Kelenturan Pasal 21 UU ormas ini seringkali disebut sebagai bentuk pembatasan tanpa batas, dimana UU tersebut berbunyi seperti di bawah ini:
Ormas berkewajiban:
(a) melaksanakan kegiatan sesuai dengan tujuan organisasi;
(b) menjaga persatuan dan kesatuan bangsa serta keutuhan Negara Kesatuan Republik Indonesia;
(c) memelihara nilai agama, budaya, moral, etika, dan norma kesusilaan serta memberikan manfaat untuk masyarakat;
(d) menjaga ketertiban umum dan terciptanya kedamaian dalam masyarakat;
(e) melakukan pengelolaan keuangan secara transparan dan akuntabel; dan
(e) melakukan pengelolaan keuangan secara transparan dan akuntabel; dan
(f) berpartisipasi dalam pencapaian tujuan negara.

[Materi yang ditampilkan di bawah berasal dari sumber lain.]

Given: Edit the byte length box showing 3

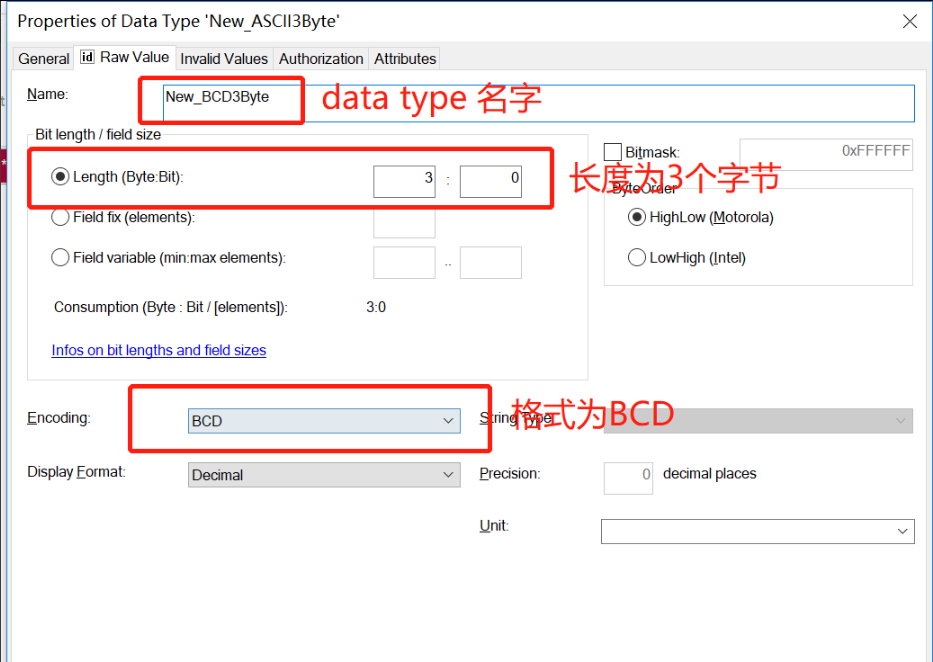Looking at the screenshot, I should [x=404, y=181].
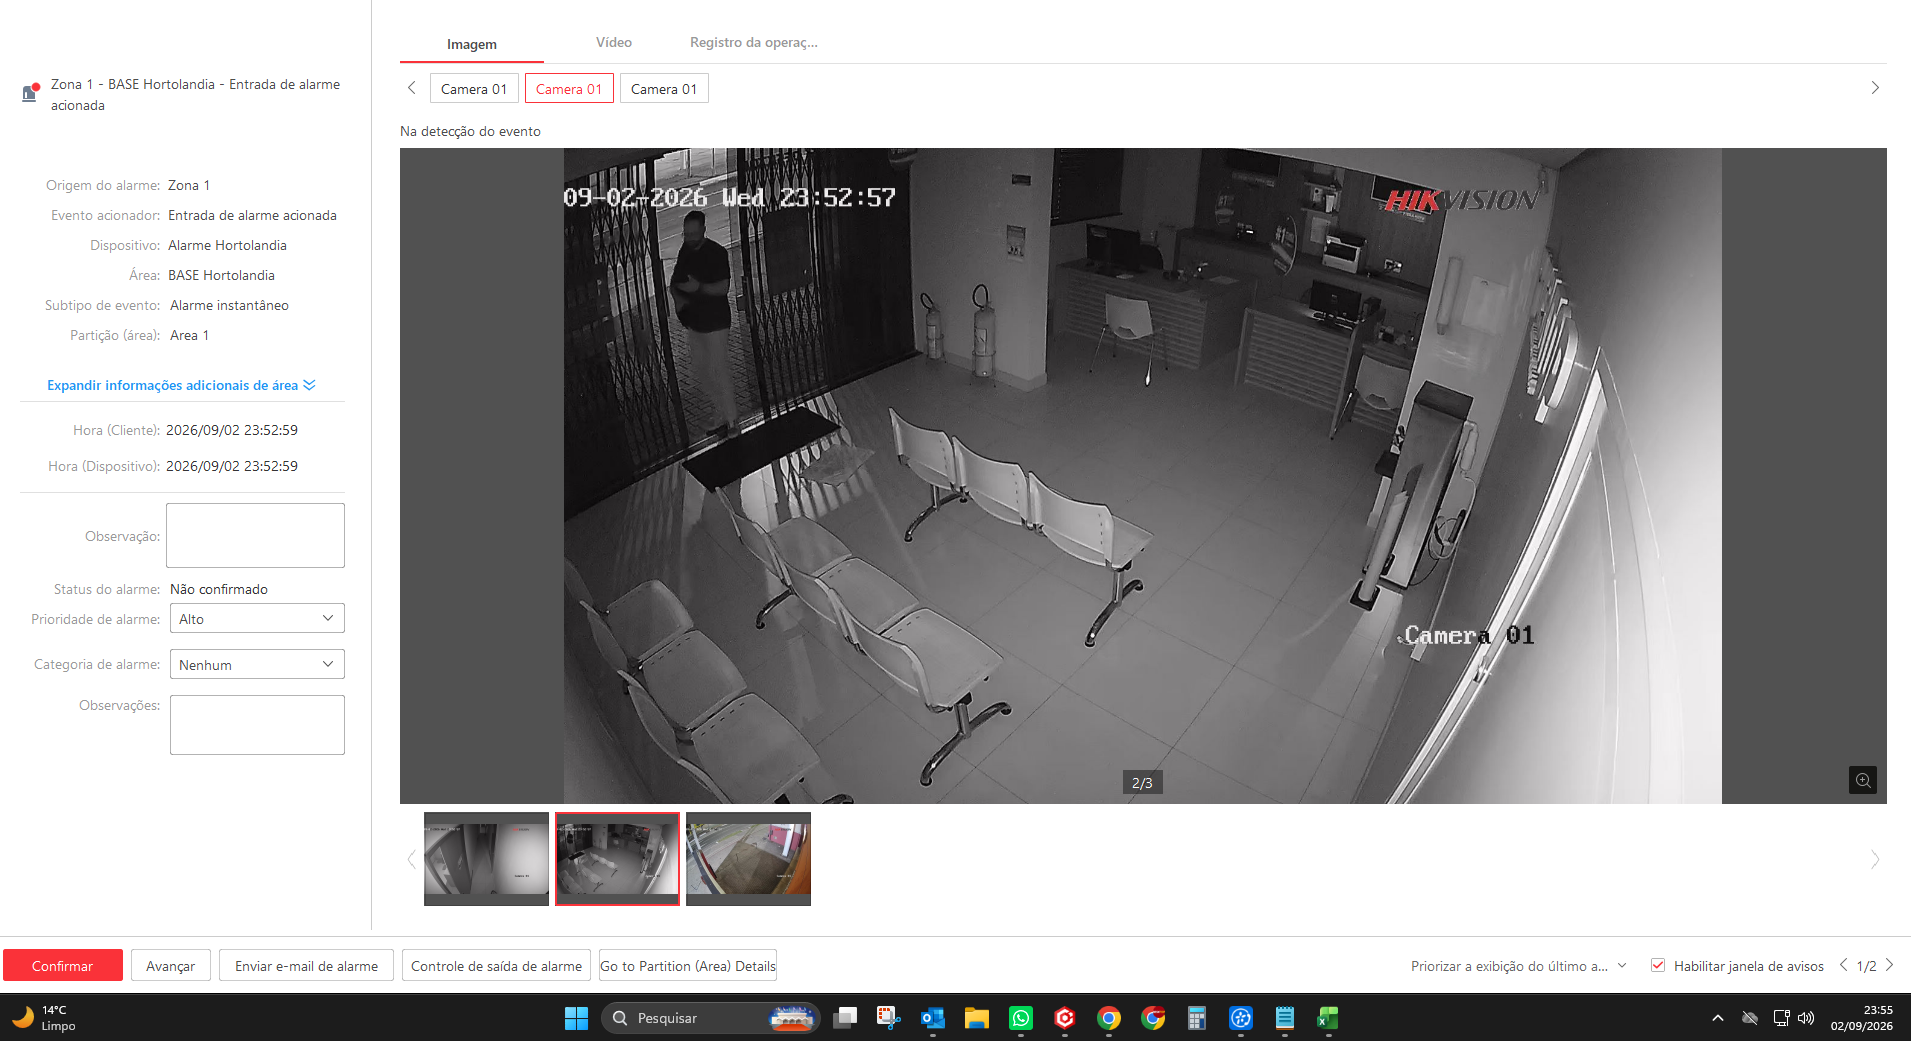Open Outlook from the taskbar
Screen dimensions: 1911x1041
933,1018
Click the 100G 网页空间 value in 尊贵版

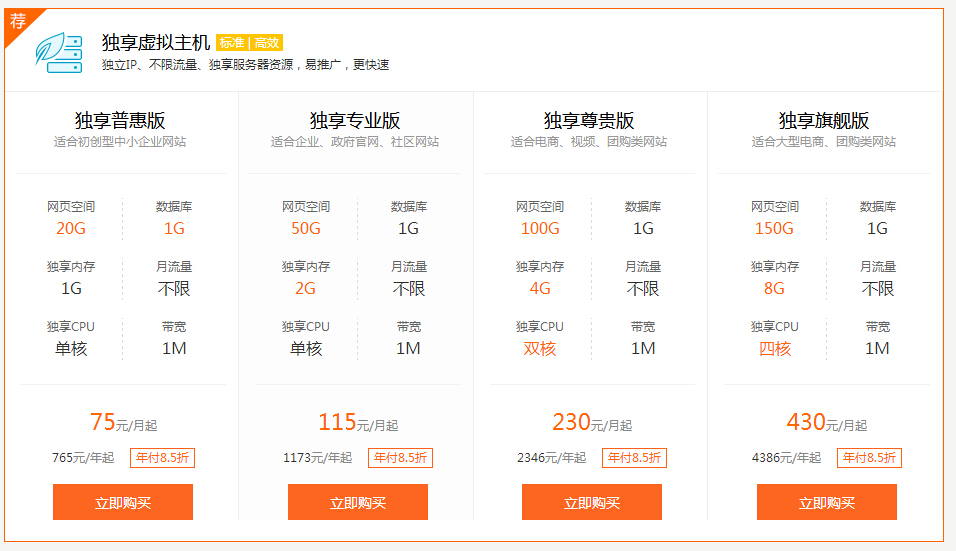(540, 229)
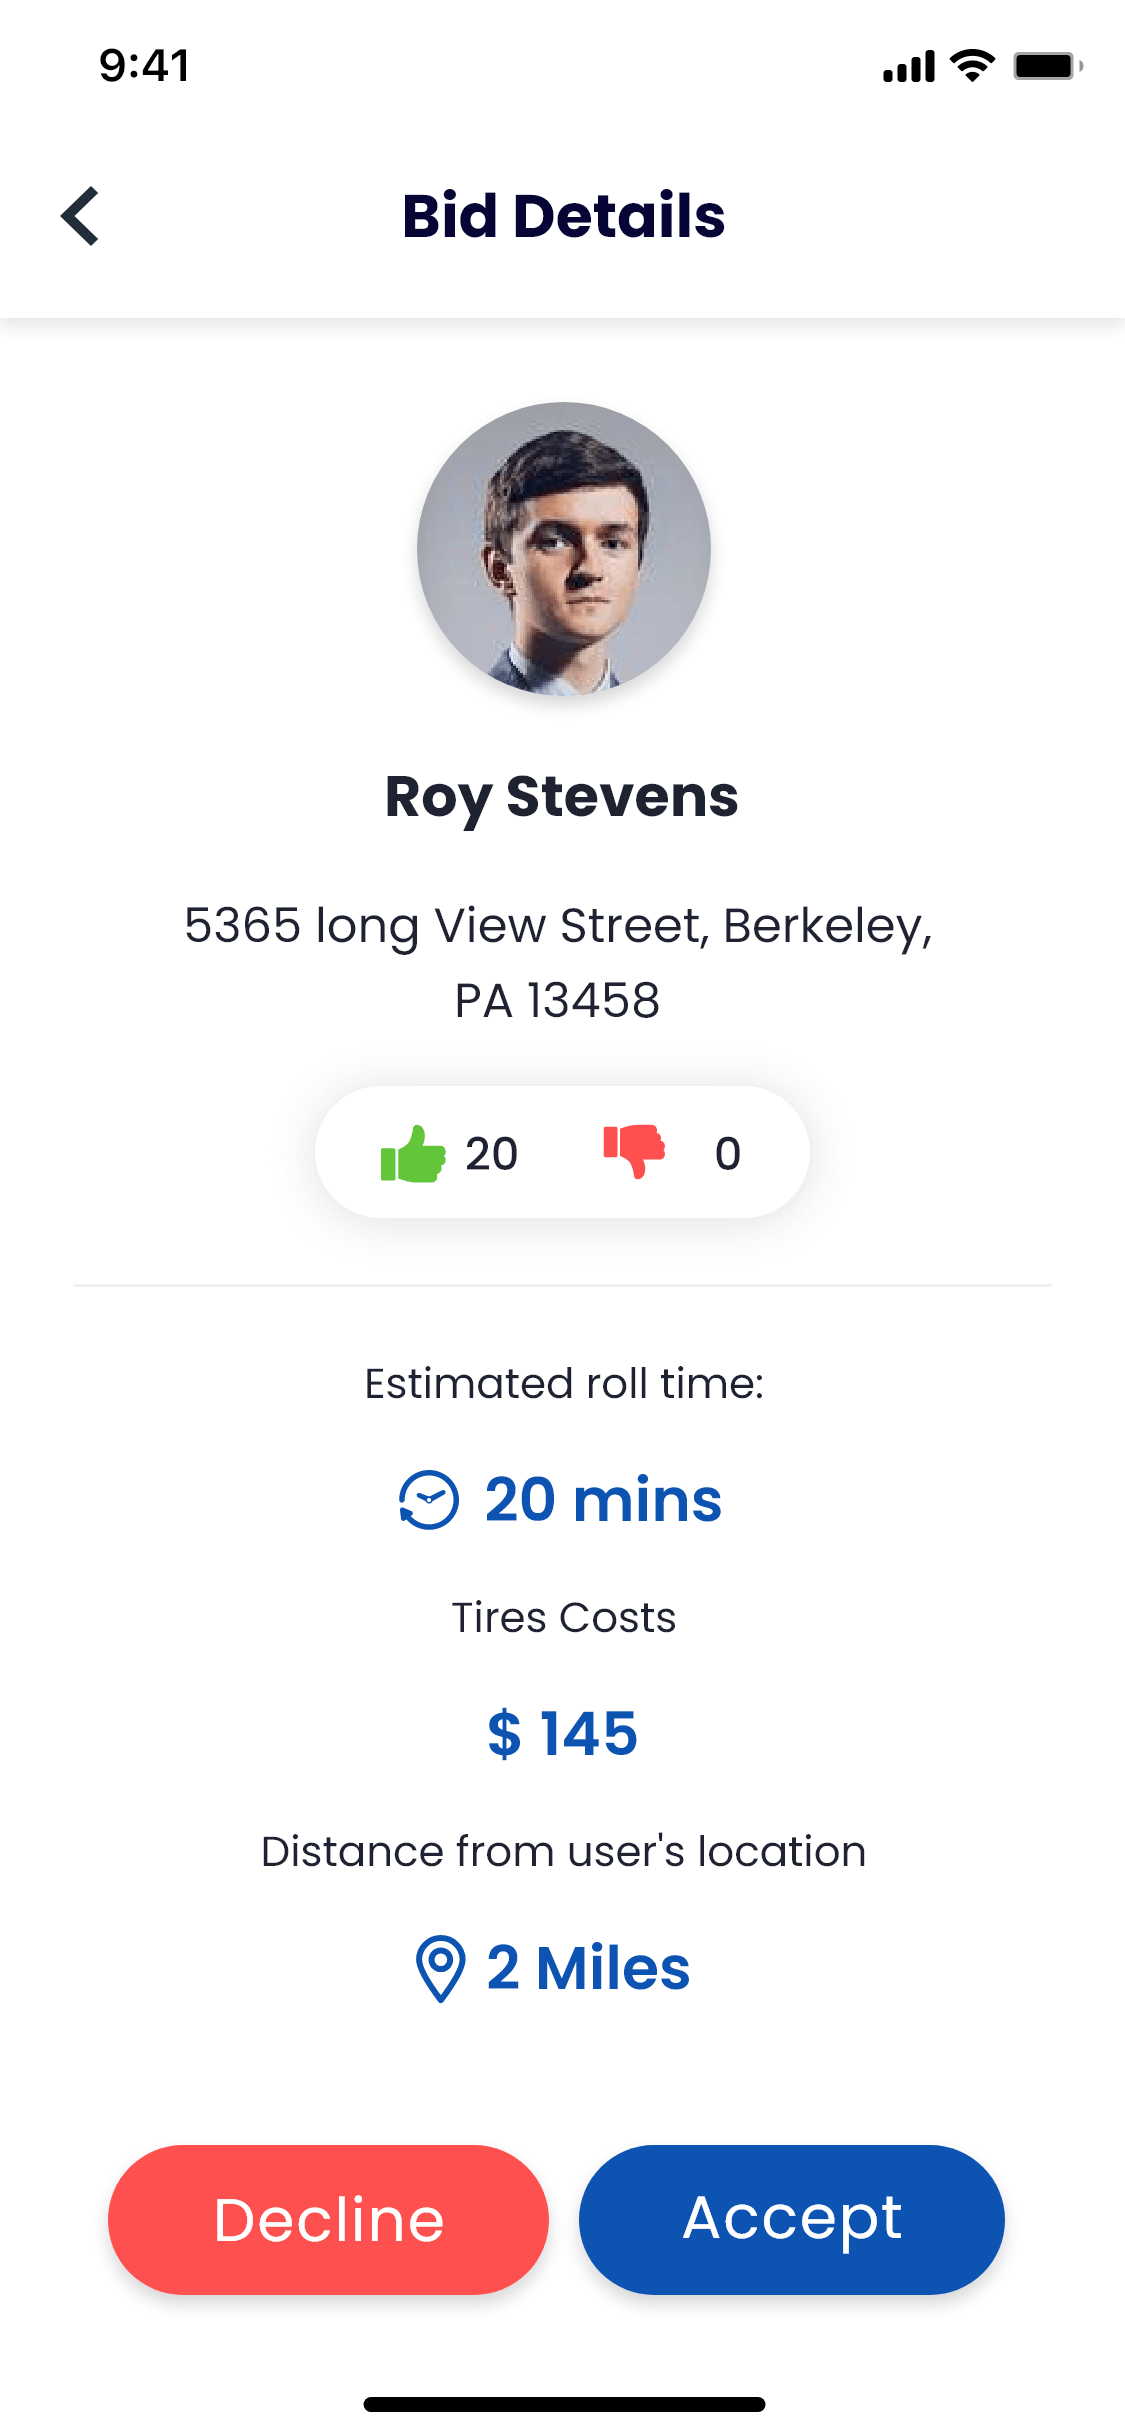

Pasal tersebut dianggap sudah jelas tanpa ada penjelasan lagi tentang batasan dari kewajiban yang seperti apa. Contohnya aksi masa seperti demo, orasi publik, kritikan, dll jika pemerintah tidak berkenan bisa dimasukkan pada poin b, d, atau f. Pada pasal ini juga terkait dengan aktivitas serta badan usaha yang didirikan oleh ormas harus mendapat izin tertulis dari pemerintah dengan batasan pada poin-poin tersebut yang multi-tafsir sehingga banyak badan usaha serta aktivitas organisasi masyarakat sipil yang terhambat, jika terpaksa dijalankan menjadi aktivitas atau badan usaha illegal.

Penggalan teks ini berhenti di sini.